- _TASK TO COMPLETE_
Where the string "input" occurs in a line of the entries below, copy that line.

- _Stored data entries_
◆ ◆ ◆ ◆ ◆

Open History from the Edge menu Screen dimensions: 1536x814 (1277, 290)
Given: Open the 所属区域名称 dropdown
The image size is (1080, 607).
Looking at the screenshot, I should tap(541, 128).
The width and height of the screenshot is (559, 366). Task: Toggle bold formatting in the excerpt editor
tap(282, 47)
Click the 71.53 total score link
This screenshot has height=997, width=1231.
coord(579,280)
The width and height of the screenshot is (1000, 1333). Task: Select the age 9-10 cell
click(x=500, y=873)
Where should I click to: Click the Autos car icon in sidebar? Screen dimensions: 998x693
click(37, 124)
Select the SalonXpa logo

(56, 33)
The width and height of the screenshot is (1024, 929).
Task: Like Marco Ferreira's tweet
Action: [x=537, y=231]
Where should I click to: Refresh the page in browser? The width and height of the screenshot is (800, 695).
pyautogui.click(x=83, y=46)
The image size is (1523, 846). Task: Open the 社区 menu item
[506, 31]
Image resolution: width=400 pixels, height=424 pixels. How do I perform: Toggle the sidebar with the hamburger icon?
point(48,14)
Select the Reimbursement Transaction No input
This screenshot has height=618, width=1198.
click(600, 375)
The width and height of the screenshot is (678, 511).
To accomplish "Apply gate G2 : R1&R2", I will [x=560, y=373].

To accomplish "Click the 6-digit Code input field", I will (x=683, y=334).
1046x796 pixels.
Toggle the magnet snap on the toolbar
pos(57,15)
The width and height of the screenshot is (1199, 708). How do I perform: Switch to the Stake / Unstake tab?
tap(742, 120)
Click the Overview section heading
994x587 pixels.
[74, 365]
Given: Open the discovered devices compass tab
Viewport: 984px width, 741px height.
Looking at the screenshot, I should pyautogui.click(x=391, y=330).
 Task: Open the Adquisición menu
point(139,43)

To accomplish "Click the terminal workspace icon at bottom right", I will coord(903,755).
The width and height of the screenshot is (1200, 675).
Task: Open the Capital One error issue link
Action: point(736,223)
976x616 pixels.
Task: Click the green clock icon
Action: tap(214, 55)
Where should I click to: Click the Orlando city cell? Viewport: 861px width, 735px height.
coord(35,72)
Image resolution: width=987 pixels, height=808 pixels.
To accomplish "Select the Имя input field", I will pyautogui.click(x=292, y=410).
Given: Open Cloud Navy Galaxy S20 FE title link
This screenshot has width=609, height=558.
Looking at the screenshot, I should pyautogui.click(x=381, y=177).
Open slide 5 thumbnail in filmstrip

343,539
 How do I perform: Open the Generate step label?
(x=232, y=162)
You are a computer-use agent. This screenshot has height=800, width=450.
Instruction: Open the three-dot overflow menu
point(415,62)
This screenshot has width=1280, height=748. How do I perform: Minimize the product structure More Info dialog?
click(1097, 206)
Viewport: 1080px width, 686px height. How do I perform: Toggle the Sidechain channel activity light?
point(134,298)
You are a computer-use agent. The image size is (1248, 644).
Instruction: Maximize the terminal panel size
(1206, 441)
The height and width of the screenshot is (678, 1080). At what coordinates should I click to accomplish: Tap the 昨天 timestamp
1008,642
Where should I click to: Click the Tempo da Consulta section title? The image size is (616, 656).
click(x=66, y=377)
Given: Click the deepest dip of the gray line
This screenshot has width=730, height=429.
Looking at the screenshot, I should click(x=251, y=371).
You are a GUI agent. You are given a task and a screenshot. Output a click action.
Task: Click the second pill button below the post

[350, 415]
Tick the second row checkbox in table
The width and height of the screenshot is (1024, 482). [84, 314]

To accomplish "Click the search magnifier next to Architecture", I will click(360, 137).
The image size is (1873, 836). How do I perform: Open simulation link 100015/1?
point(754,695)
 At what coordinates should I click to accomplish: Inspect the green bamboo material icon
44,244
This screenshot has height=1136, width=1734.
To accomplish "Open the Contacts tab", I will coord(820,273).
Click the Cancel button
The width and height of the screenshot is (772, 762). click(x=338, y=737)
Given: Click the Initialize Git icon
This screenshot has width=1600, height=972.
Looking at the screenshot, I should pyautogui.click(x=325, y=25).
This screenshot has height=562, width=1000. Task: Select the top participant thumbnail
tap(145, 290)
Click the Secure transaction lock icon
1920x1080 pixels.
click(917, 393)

◆ ◆ ◆ ◆ ◆

- _WRITTEN SOLUTION_
Select the Reimbursement Transaction No input
To accomplish "Click the 6-digit Code input field", I will (x=683, y=334).
To accomplish "Select the Имя input field", I will pyautogui.click(x=292, y=410).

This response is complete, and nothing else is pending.